Key takeaways for practitioners
- Use the ICE ufrag for routing: Embed routing metadata in the ufrag to eliminate initial database lookups and reduce latency.
- Decouple state: Isolate relays at the edge to manage UDP traffic efficiently, avoiding Kubernetes port exhaustion issues.
- Co-locate stateful processing: Position stateful transceivers close to backend services like GPU-based inference to minimize internal network latency.
OpenAI's model represents a potential paradigm shift in building real-time media services. By creating micro-layered services that place minimal UDP routing at the edge and concentrate complex protocol logic deeper in the network stack, this architecture provides a scalable and efficient blueprint for the future of large-scale voice AI.
What problem did OpenAI solve by splitting WebRTC into stateless and stateful layers?

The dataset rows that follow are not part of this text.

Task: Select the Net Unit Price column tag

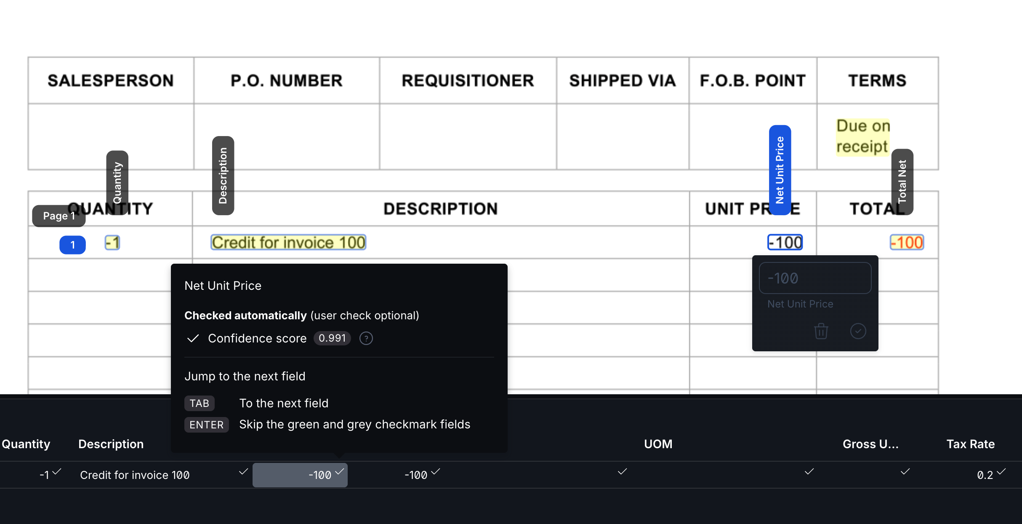Action: click(x=780, y=170)
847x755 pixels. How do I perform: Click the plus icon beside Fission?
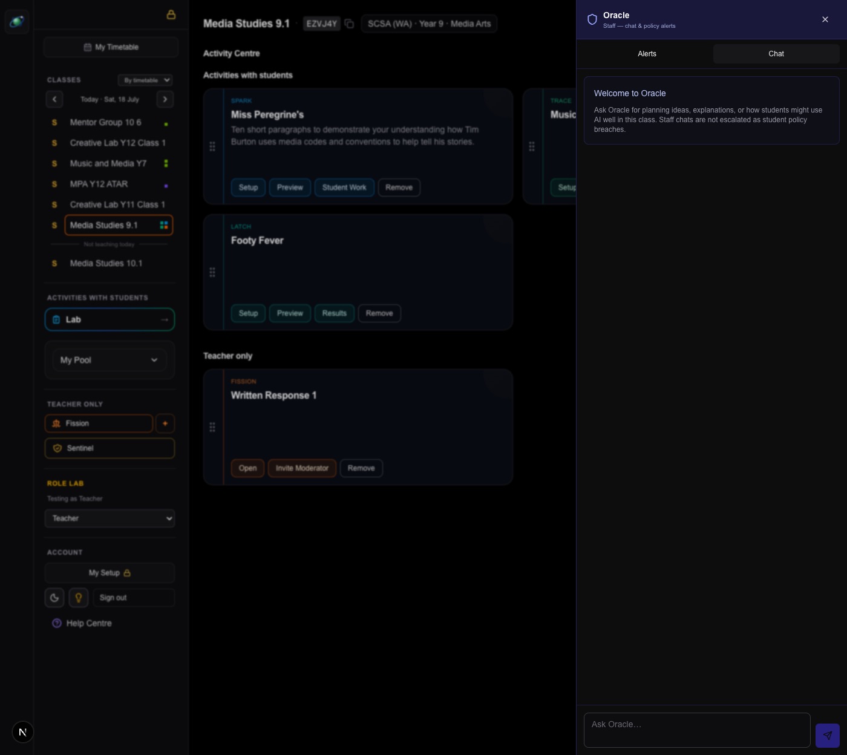[x=165, y=423]
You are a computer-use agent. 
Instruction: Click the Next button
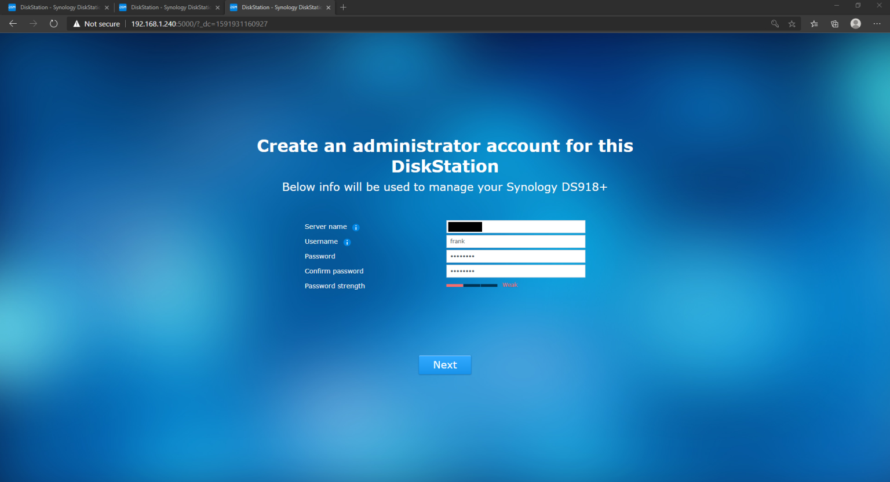(444, 364)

OpenAI addressed the fundamental mismatch between WebRTC's traditional design and modern cloud infrastructure. WebRTC typically expects stable server endpoints, whereas Kubernetes uses ephemeral pods. By splitting the stack into a relay layer (packet routing) and a stateful transceiver (protocol termination), they achieved horizontal scalability without sacrificing session integrity, allowing each layer to scale independently.
How does OpenAI route the first STUN packet without database lookups?
OpenAI encodes routing metadata directly into the ICE username fragment (ufrag) during signaling. This optimization allows the relay to extract destination information from the very first STUN binding request without an external database query. The ufrag acts as a self-describing routing key, enabling immediate packet forwarding and eliminating a critical latency bottleneck.
Why did OpenAI reject SFU and TURN architectures for their voice workload?
Both SFU (Selective Forwarding Unit) and TURN (Traversal Using Relays around NAT) were rejected because their overhead is mismatched with 1:1 voice requirements. SFUs add unnecessary complexity for peer-to-peer flows, while TURN introduces extra round-trips that increase latency - unacceptable for conversational AI that demands sub-400ms response times. OpenAI's model provides TURN-like reliability without the latency penalty.
What technical implementation details make the Global Relay performant?
The relay is built in Go and uses several performance-critical techniques: SO_REUSEPORT for kernel-level load balancing, thread pinning to reduce context switching, and preallocated buffers to minimize garbage collection pressure. This lightweight footprint handles media traffic without kernel bypass, proving that high performance is achievable without exotic networking stacks.
How does OpenAI ensure low latency for voice AI users?
Low latency is achieved through a combination of mechanisms: geographically distributed ingress points via the relay fleet, intelligent routing to direct users to optimal edge locations, and zero-lookup first-packet routing via ufrag metadata. This system maintains the sub-400ms latency threshold required for natural, real-time AI conversations at scale.